**Activity:**
If a line in the records below contains the word "each", return that line.

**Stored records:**
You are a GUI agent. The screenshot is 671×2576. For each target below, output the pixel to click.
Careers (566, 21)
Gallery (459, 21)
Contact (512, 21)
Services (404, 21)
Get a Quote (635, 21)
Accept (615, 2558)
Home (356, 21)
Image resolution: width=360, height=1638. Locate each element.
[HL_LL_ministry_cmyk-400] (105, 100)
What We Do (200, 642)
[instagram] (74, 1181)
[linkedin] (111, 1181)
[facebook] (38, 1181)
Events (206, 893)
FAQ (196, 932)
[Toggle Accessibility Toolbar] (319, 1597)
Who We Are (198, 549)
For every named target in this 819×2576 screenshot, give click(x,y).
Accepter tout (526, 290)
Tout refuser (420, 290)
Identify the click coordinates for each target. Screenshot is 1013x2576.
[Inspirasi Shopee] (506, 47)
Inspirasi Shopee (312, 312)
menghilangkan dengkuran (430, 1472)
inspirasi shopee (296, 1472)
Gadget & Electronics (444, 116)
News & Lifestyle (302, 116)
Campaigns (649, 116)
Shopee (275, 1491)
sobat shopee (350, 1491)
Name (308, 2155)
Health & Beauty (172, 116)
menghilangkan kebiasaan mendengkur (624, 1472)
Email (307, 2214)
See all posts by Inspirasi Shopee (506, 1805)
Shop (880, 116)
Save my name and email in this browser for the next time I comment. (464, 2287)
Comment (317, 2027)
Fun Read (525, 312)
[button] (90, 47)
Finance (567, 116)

**Response area:**
You are a GUI agent. The screenshot is 671×2576. For each target below, output the pixel to click.
Image resolution: width=360, height=1638. Locate each element.
Identify the click coordinates for each target. Screenshot is 1013x2576.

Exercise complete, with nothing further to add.